Did you factor in the most important training block?

Never underestimate the importance of developing your Aerobic Engine!

If you are training for IMSA 70.3 you still have time and if you are training for IMSA in April you have plenty of time to maximise this little training tip.

A tough Marathon lay ahead….

Many just run easy, as they like the competitive element they get from riding the bike or chasing times in the pool. The truth is though that easy runs just don’t cut it, if you want to be better than you previously were, or if you want to maximise your potential and remember the run is the most important discipline in Ironman.

The flipside is those athletes who cut straight to the chase, doing quality track workouts or hill repeats, without building a strong base. Just as with the Three Bears, if you don’t have a strong base, your structure will collapse in time.

The most important phase of the training plan for me is the ‘Aerobic Engine’ development and this is how I go about it! I will do 8 weeks of this type of training every 6 months and have just commenced with a 4 week phase in my build up to 70.3 and then will do another 4 weeks in the build up to the Ironman (if I decide to do IM 2013). Bear in mind I’ve had quite a long break since Kona Ironman (Mid October) and am carrying an extra 4 or 5 kilos, so my pace is a little slower than normal and I’m behind the 8 ball somewhat.

For me, I will work out what my potential 5km time (and corresponding Heart Rate) is relative to my fitness ( this gives me an indication of what my threshold pace or HR is) and then I will set out to run as many runs as possible close to my threshold pace/rate. Some are steady to hard runs, but avoiding the red zone and some are easy to medium, but keeping the HR working and trying to avoid junk miles.

So for me I will try and run my easy runs at 4:45-4:50 per km (HR would be about 130) and I would rather run 8km at this pace than ‘plod’ 12-15km at 5:30’s. It won’t be long before I’m running 15km easy runs at 130 HR, especially if I am developing my aerobic engine.

My steady runs will target a HR of 140-145 which means I would be running 5-8km at about 4:30/km. Sure, I could run 5-8km at a faster pace, but then my HR would go beyond the ‘red zone’ and then I would need more recovery. (Bear in mind that I am also doing biking and swimming so I don’t want to overdo it)

My threshold pace would correspond to a HR of close to 155 and in a week or two I will add a 5 or 8km club TT to the mix and aim to target a HR of about 145-150. My long run pace would be just below 120HR (75% of threshold), so it would be comfortable and conversational, but would still fatigue me when I start approaching 90-120 minutes.

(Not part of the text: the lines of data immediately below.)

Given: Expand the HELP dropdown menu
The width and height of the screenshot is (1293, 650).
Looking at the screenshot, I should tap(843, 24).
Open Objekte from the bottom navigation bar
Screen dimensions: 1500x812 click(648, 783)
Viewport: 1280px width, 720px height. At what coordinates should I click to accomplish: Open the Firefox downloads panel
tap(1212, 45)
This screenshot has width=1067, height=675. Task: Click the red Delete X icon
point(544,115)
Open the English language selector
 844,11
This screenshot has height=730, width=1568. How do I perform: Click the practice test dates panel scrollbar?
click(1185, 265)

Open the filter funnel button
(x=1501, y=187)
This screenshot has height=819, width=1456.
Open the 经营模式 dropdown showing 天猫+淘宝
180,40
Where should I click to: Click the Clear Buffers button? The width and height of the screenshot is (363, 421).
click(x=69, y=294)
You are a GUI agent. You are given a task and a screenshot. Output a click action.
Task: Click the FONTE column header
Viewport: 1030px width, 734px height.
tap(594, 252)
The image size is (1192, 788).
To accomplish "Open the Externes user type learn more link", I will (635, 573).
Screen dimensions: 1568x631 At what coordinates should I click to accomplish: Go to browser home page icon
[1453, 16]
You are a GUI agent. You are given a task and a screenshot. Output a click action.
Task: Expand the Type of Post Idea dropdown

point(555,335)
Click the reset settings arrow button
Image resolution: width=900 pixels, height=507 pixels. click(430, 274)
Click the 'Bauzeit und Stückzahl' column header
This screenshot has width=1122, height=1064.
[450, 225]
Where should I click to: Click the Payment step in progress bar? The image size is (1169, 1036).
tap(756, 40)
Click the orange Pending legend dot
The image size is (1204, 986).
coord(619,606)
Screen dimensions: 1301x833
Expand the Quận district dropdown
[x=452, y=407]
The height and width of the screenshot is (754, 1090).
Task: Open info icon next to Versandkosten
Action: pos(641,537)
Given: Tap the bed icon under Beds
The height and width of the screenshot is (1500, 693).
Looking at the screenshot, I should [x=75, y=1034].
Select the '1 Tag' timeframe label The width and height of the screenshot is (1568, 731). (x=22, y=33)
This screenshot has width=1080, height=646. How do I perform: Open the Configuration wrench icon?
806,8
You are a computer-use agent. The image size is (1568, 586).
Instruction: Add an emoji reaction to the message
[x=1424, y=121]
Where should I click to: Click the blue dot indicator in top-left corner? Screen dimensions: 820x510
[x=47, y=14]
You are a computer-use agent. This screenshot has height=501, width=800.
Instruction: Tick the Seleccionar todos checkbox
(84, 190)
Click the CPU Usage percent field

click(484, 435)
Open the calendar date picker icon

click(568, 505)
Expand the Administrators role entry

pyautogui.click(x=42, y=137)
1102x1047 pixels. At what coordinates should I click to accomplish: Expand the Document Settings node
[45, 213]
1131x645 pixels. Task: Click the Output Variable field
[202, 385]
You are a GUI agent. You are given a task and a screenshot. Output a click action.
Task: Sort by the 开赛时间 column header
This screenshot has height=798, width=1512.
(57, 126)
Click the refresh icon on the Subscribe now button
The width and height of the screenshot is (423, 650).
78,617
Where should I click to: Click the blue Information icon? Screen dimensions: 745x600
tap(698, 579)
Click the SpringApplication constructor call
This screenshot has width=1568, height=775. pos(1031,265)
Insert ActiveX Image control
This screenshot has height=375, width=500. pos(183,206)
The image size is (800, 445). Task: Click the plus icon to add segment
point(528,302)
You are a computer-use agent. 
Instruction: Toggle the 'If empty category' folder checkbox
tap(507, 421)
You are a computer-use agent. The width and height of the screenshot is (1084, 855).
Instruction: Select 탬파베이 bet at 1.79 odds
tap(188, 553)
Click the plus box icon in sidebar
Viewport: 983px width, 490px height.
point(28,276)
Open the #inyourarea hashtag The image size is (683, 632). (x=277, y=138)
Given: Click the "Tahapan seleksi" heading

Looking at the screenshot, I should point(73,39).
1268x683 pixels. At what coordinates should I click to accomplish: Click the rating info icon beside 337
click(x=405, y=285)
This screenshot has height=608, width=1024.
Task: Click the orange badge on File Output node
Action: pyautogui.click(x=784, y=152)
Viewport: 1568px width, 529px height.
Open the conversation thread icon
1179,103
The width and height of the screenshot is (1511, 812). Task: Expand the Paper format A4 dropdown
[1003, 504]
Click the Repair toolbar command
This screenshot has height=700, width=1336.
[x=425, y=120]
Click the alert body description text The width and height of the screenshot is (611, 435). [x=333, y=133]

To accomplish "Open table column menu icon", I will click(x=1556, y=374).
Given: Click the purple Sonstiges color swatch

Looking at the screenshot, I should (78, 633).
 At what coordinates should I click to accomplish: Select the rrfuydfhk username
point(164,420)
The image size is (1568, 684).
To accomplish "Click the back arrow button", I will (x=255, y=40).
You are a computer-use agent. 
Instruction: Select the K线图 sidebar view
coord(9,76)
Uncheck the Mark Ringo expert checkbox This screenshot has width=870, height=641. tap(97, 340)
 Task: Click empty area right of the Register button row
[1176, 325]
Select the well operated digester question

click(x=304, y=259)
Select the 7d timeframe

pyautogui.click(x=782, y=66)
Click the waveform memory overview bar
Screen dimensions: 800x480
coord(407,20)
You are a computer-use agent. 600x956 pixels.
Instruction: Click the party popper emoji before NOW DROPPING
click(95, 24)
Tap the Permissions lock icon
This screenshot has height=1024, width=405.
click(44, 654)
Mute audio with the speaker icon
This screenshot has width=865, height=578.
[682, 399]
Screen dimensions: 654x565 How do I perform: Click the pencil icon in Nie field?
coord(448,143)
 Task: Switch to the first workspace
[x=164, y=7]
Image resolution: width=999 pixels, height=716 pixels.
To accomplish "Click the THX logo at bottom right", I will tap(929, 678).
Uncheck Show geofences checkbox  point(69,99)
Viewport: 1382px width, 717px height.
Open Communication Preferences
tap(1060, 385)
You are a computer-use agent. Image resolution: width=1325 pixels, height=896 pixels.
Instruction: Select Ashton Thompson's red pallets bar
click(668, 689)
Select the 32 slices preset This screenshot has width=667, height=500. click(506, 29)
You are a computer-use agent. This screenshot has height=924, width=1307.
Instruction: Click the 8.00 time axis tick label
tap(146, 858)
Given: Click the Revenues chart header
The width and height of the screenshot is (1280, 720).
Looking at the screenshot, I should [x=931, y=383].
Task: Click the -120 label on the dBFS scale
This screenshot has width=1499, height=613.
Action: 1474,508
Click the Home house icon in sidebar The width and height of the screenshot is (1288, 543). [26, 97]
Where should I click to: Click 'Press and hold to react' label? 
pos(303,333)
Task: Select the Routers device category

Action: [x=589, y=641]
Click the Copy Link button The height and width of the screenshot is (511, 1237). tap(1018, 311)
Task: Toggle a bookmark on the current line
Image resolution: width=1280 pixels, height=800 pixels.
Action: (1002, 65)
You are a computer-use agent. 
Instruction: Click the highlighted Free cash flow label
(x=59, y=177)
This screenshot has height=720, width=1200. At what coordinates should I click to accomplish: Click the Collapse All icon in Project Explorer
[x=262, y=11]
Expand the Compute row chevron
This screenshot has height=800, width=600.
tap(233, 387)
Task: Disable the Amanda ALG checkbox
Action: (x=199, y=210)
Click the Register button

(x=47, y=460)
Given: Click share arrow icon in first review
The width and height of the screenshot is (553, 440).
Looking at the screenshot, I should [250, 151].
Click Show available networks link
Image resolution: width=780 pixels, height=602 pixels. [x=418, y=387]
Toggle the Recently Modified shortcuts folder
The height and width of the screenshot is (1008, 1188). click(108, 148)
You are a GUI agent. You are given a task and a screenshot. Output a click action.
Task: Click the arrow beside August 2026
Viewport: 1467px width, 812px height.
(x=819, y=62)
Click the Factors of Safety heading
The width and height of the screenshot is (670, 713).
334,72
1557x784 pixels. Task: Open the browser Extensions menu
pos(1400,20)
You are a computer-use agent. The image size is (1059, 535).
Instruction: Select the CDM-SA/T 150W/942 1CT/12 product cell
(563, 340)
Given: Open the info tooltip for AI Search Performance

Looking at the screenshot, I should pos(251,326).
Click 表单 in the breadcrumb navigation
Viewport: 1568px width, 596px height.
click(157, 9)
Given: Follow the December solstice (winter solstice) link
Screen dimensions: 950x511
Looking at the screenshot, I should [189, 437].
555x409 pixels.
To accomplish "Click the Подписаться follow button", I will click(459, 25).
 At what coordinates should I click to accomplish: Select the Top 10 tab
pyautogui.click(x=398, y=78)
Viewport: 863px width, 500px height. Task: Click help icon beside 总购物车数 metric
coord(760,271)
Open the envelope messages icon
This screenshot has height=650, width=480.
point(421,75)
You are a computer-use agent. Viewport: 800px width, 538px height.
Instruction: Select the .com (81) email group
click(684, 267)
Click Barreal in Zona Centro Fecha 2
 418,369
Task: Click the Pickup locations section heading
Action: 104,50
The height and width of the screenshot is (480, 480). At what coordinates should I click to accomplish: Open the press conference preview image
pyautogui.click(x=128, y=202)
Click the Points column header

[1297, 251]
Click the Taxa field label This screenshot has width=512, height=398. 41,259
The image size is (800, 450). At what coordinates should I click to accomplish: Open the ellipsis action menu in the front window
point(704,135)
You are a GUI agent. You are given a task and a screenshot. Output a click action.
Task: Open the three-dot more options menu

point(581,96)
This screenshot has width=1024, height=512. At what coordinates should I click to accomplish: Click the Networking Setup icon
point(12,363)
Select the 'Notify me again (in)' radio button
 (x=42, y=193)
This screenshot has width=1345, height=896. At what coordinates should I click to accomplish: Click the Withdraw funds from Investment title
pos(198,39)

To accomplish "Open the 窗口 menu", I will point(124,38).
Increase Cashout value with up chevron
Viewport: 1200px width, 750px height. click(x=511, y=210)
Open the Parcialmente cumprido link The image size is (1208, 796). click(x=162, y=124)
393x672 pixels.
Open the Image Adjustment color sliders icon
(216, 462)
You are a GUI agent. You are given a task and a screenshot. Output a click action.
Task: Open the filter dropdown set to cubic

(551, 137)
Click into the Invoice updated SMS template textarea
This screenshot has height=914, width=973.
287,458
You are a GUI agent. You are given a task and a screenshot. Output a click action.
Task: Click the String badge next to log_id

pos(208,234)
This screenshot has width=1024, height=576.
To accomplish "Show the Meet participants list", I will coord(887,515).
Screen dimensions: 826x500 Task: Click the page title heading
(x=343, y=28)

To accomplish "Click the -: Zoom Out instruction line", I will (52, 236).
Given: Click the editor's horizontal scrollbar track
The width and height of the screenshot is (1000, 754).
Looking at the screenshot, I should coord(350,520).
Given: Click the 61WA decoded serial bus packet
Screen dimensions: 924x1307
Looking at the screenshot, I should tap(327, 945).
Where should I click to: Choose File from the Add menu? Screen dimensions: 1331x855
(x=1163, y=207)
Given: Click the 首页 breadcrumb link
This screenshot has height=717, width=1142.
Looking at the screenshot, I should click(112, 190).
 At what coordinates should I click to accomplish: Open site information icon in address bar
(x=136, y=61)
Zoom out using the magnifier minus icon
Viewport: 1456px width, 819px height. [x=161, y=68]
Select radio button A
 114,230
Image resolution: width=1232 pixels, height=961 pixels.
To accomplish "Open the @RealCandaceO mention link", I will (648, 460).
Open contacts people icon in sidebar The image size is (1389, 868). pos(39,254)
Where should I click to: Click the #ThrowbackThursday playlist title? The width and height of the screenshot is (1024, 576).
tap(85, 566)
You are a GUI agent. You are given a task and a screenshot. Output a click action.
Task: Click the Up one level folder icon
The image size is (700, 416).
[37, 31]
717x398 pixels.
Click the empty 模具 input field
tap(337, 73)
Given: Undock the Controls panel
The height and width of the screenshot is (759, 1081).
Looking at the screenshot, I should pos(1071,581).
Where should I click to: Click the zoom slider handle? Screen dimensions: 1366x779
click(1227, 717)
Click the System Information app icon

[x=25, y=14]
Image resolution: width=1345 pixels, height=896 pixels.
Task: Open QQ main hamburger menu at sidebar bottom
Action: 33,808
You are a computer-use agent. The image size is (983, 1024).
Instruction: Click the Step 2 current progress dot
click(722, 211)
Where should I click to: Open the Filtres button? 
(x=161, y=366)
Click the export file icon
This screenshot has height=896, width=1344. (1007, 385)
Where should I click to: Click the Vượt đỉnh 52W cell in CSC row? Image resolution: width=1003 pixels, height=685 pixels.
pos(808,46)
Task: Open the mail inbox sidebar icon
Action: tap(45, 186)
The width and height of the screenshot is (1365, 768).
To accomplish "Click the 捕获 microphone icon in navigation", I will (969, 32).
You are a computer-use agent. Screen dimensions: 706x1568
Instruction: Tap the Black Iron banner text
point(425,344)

The goal is to try and run as many sessions as possible at a decent HR and for me 3 runs at ave 140-145; 2 at 130 and 1 long run at 120ish will be far more beneficial than a few easy runs at 120 or below, with 1 or 2 really hard hill or interval sessions.

The best way to monitor an improvement in your Aerobic engine is to run a set route (example 15km) and to aim to run at about 90% of your Threshold, so for me it would be about 140HR and I may record a time of about 70 minutes (4:40/km) dependant upon the terrain. Every 2-3 weeks I would run the same course and aim for the same HR and it is amazing to draw a graph and watch the pace get progressively faster and faster.

I know I am fit when I can run the same course 5 to 6 minutes faster at the same HR and once the improvement stops, or plateaus, then you know you have maximised the development of your aerobic engine. Now it is time for those intervals or hills.